Guru Robert Parker comes to Asia, wine's new frontier
SINGAPORE (Reuters Life!) - Influential wine critic Robert Parker will make a rare appearance in Asia next month at a top-class wine appreciation event aimed at tapping one of the most potentially lucrative markets for winemakers.
The maiden, three-day "Ultimate Parker in Asia" event, which opens on May 1, is hosted by Singapore and London-based wine brokers and stockists Hermitage and will feature more than 250 vintages from 92 Old and New World wineries, including Dom Perignon, Chateau Angelus, Chateau Lascombes and Penfolds.
Several master winemakers will be hosting appreciation classes. Parker, whose 100-point scale wine rating system has created thousands of fans, as well as enemies, will preside over a charity gala dinner featuring a selection of his top rated vintages, with dishes to complement them.
"Asia is the new market for wine. It's the only market that is growing and has potential. Everybody's talking about Asia," Hermitage founder Arnaud Compas told Reuters.
"Many people in Asia want to access the global lifestyle that comes with wine. After all, when you buy a vintage, you're buying a slice of civilization, of culture."

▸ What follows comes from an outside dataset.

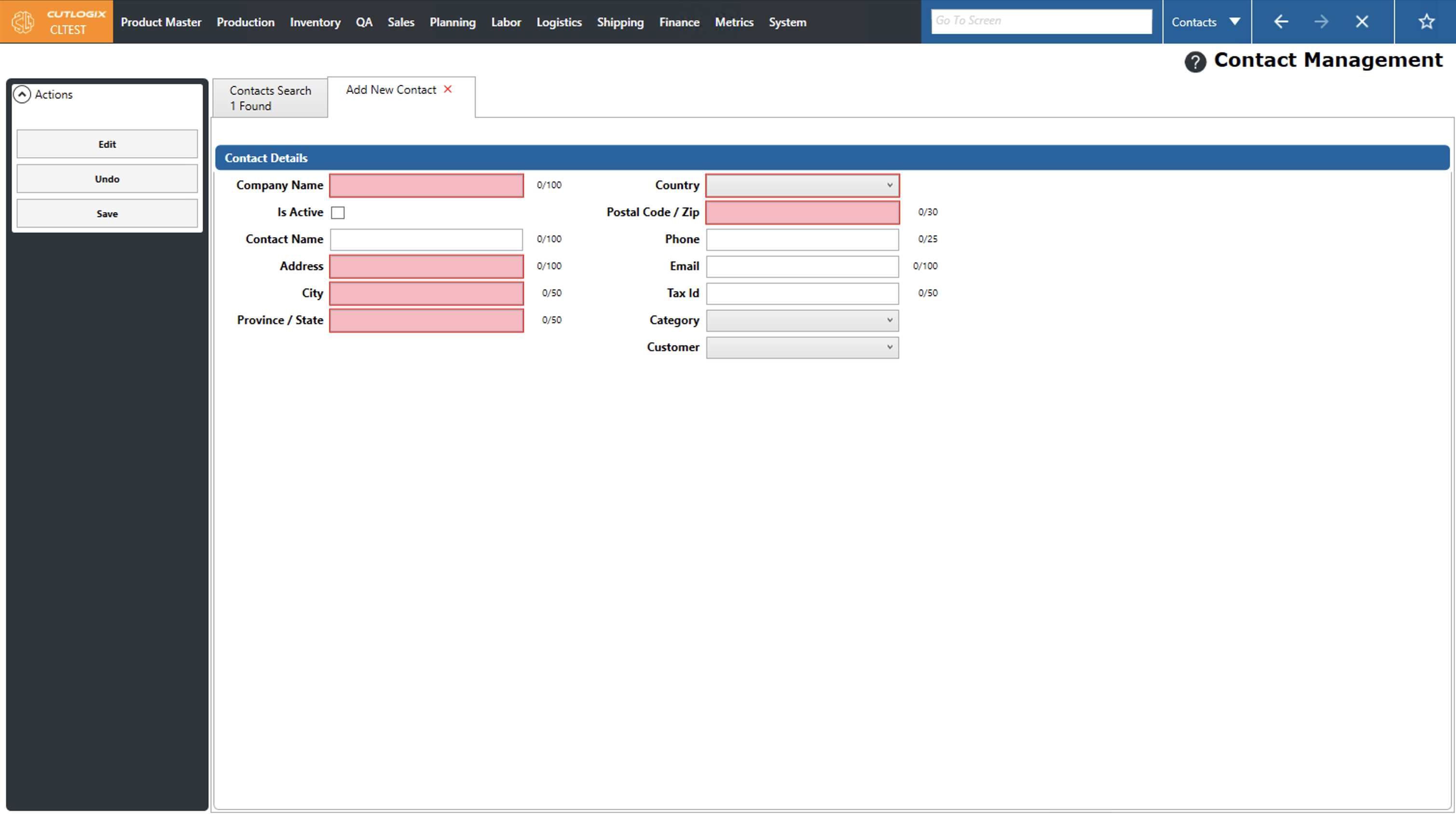Toggle the Is Active checkbox
The width and height of the screenshot is (1456, 815).
click(x=337, y=213)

Many Asian economies have emerged lightly from the global financial crisis that ravaged European countries and the United States, with China leading the charge in this part of the world, and arguably becoming the region's most attractive market.
Affluent Singapore, home to the world's highest density of millionaires, has also got what it takes, as does Hong Kong, seen as Asia's wine hub after abolishing wine duties last year, along with Shanghai, as the gateway to China.
Over the past decade, the role of wine -- an essentially Western drink -- has become more prominent in Asia due to rising incomes and the growing influence of Western lifestyles, with retailers placing China as the world's fifth biggest wine market.
Soo Hoo Khoon Peng, director of Hermitage, said China's growth meant more people wanted to spend on luxury lifestyle products, but needed the expertise of critics such as Parker and the experience of wine tasting events, to develop their palates.
"Wine is part of a lifestyle change," he said. "Right now, there is a lot of newly rich in Asia and China, but as the market becomes more sophisticated, it won't be label chasing any more."
Hermitage estimates about 80 percent of top-end fine wines are bought as an investment in Asia, but expect that figure to drop as consumers enjoy savoring wine as much as hoarding it.
But for those wine speculators, Parker remains their best bet, Compas said.
"Parker is god when it comes to wine, nobody in any business is as influential as he is," he added. "He has vision, the ability to anticipate how a wine will develop, and he has always been spot on, which sets the benchmark for prices. Because of that, Robert Parker has created fortunes."